Task description: The answer should contain all of the data, retyped without any alteration.

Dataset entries

——

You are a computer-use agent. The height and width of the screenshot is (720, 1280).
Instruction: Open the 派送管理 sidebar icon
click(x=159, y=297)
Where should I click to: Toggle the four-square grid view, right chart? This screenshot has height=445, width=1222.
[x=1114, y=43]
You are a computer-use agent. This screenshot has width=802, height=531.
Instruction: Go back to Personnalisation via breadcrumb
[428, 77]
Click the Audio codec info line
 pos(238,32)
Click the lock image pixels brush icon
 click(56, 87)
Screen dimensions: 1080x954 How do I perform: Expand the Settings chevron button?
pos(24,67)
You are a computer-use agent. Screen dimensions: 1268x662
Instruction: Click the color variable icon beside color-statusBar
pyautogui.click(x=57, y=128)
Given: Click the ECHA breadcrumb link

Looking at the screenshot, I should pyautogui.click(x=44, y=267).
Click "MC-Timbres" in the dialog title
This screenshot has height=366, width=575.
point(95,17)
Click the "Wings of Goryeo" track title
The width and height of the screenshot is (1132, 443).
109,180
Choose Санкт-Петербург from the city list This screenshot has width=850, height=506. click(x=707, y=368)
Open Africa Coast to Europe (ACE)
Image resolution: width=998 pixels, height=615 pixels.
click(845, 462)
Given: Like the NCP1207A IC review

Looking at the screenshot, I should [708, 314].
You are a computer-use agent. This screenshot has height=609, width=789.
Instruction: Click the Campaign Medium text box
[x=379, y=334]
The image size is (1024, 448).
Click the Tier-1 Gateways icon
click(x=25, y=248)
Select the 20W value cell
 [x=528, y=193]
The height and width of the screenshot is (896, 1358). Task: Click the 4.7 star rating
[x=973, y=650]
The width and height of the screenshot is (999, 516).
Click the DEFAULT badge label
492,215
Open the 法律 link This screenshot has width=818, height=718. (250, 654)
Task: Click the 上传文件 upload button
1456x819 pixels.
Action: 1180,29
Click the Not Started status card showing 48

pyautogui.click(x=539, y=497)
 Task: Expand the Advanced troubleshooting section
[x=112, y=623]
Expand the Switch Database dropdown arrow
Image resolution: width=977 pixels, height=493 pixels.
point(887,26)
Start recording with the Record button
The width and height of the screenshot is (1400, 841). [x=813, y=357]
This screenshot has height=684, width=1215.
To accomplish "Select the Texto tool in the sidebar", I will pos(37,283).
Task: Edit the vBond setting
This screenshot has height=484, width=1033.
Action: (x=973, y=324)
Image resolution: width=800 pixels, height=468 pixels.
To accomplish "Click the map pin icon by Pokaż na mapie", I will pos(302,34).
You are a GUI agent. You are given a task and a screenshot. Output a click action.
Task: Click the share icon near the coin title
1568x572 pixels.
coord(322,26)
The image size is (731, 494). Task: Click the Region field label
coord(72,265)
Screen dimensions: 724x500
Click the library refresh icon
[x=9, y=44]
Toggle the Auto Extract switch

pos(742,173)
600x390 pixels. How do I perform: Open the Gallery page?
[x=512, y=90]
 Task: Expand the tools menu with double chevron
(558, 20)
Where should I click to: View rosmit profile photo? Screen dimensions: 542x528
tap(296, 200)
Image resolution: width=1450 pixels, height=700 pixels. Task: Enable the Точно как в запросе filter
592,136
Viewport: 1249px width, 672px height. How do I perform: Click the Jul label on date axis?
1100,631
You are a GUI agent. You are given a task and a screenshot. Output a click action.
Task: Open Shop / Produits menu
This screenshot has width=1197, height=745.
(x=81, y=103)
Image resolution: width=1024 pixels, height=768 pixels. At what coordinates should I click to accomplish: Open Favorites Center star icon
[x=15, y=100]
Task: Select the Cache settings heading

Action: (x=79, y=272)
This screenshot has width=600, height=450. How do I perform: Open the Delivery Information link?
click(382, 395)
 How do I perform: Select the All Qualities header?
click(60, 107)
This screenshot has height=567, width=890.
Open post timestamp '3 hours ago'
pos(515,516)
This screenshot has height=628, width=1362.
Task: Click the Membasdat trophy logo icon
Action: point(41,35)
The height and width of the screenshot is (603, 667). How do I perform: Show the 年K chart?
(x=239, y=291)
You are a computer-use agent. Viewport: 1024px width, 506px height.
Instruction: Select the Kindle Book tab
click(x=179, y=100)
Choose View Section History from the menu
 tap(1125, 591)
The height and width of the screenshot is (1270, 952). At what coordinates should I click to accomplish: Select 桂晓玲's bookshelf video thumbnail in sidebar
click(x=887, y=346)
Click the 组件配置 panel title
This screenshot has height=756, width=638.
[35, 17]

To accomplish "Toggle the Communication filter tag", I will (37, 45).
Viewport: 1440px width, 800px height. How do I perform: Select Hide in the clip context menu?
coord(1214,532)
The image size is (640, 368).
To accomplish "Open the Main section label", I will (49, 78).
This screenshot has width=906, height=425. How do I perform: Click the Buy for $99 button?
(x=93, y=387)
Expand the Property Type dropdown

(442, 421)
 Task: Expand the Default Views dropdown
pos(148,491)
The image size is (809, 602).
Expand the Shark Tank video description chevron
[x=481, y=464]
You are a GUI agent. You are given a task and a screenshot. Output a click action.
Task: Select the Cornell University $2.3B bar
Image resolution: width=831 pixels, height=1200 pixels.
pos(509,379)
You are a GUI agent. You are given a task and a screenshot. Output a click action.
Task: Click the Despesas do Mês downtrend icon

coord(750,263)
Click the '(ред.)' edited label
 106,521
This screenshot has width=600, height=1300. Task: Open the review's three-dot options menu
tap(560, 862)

——

Solution below:
You are a computer-use agent. The height and width of the screenshot is (720, 1280).
Instruction: Open the 派送管理 sidebar icon
click(x=159, y=297)
Where should I click to: Toggle the four-square grid view, right chart? This screenshot has height=445, width=1222.
[x=1114, y=43]
You are a computer-use agent. This screenshot has width=802, height=531.
Instruction: Go back to Personnalisation via breadcrumb
[428, 77]
Click the Audio codec info line
 pos(238,32)
Click the lock image pixels brush icon
 click(56, 87)
Screen dimensions: 1080x954 How do I perform: Expand the Settings chevron button?
pos(24,67)
You are a computer-use agent. Screen dimensions: 1268x662
Instruction: Click the color variable icon beside color-statusBar
pyautogui.click(x=57, y=128)
Given: Click the ECHA breadcrumb link

Looking at the screenshot, I should pyautogui.click(x=44, y=267).
Click "MC-Timbres" in the dialog title
This screenshot has height=366, width=575.
point(95,17)
Click the "Wings of Goryeo" track title
The width and height of the screenshot is (1132, 443).
109,180
Choose Санкт-Петербург from the city list This screenshot has width=850, height=506. click(x=707, y=368)
Open Africa Coast to Europe (ACE)
Image resolution: width=998 pixels, height=615 pixels.
click(845, 462)
Given: Like the NCP1207A IC review

Looking at the screenshot, I should [708, 314].
You are a computer-use agent. This screenshot has height=609, width=789.
Instruction: Click the Campaign Medium text box
[x=379, y=334]
The image size is (1024, 448).
Click the Tier-1 Gateways icon
click(x=25, y=248)
Select the 20W value cell
 [x=528, y=193]
The height and width of the screenshot is (896, 1358). Task: Click the 4.7 star rating
[x=973, y=650]
The width and height of the screenshot is (999, 516).
Click the DEFAULT badge label
492,215
Open the 法律 link This screenshot has width=818, height=718. (250, 654)
Task: Click the 上传文件 upload button
1456x819 pixels.
Action: 1180,29
Click the Not Started status card showing 48

pyautogui.click(x=539, y=497)
 Task: Expand the Advanced troubleshooting section
[x=112, y=623]
Expand the Switch Database dropdown arrow
Image resolution: width=977 pixels, height=493 pixels.
point(887,26)
Start recording with the Record button
The width and height of the screenshot is (1400, 841). [x=813, y=357]
This screenshot has height=684, width=1215.
To accomplish "Select the Texto tool in the sidebar", I will pos(37,283).
Task: Edit the vBond setting
This screenshot has height=484, width=1033.
Action: (x=973, y=324)
Image resolution: width=800 pixels, height=468 pixels.
To accomplish "Click the map pin icon by Pokaż na mapie", I will pos(302,34).
You are a GUI agent. You are given a task and a screenshot. Output a click action.
Task: Click the share icon near the coin title
1568x572 pixels.
coord(322,26)
The image size is (731, 494). Task: Click the Region field label
coord(72,265)
Screen dimensions: 724x500
Click the library refresh icon
[x=9, y=44]
Toggle the Auto Extract switch

pos(742,173)
600x390 pixels. How do I perform: Open the Gallery page?
[x=512, y=90]
 Task: Expand the tools menu with double chevron
(558, 20)
Where should I click to: View rosmit profile photo? Screen dimensions: 542x528
tap(296, 200)
Image resolution: width=1450 pixels, height=700 pixels. Task: Enable the Точно как в запросе filter
592,136
Viewport: 1249px width, 672px height. How do I perform: Click the Jul label on date axis?
1100,631
You are a GUI agent. You are given a task and a screenshot. Output a click action.
Task: Open Shop / Produits menu
This screenshot has width=1197, height=745.
(x=81, y=103)
Image resolution: width=1024 pixels, height=768 pixels. At what coordinates should I click to accomplish: Open Favorites Center star icon
[x=15, y=100]
Task: Select the Cache settings heading

Action: (x=79, y=272)
This screenshot has width=600, height=450. How do I perform: Open the Delivery Information link?
click(382, 395)
 How do I perform: Select the All Qualities header?
click(60, 107)
This screenshot has height=567, width=890.
Open post timestamp '3 hours ago'
pos(515,516)
This screenshot has height=628, width=1362.
Task: Click the Membasdat trophy logo icon
Action: point(41,35)
The height and width of the screenshot is (603, 667). How do I perform: Show the 年K chart?
(x=239, y=291)
You are a computer-use agent. Viewport: 1024px width, 506px height.
Instruction: Select the Kindle Book tab
click(x=179, y=100)
Choose View Section History from the menu
 tap(1125, 591)
The height and width of the screenshot is (1270, 952). At what coordinates should I click to accomplish: Select 桂晓玲's bookshelf video thumbnail in sidebar
click(x=887, y=346)
Click the 组件配置 panel title
This screenshot has height=756, width=638.
[35, 17]

To accomplish "Toggle the Communication filter tag", I will (37, 45).
Viewport: 1440px width, 800px height. How do I perform: Select Hide in the clip context menu?
coord(1214,532)
The image size is (640, 368).
To accomplish "Open the Main section label", I will (49, 78).
This screenshot has width=906, height=425. How do I perform: Click the Buy for $99 button?
(x=93, y=387)
Expand the Property Type dropdown

(442, 421)
 Task: Expand the Default Views dropdown
pos(148,491)
The image size is (809, 602).
Expand the Shark Tank video description chevron
[x=481, y=464]
You are a GUI agent. You are given a task and a screenshot. Output a click action.
Task: Select the Cornell University $2.3B bar
Image resolution: width=831 pixels, height=1200 pixels.
pos(509,379)
You are a GUI agent. You are given a task and a screenshot. Output a click action.
Task: Click the Despesas do Mês downtrend icon

coord(750,263)
Click the '(ред.)' edited label
 106,521
This screenshot has width=600, height=1300. Task: Open the review's three-dot options menu
tap(560, 862)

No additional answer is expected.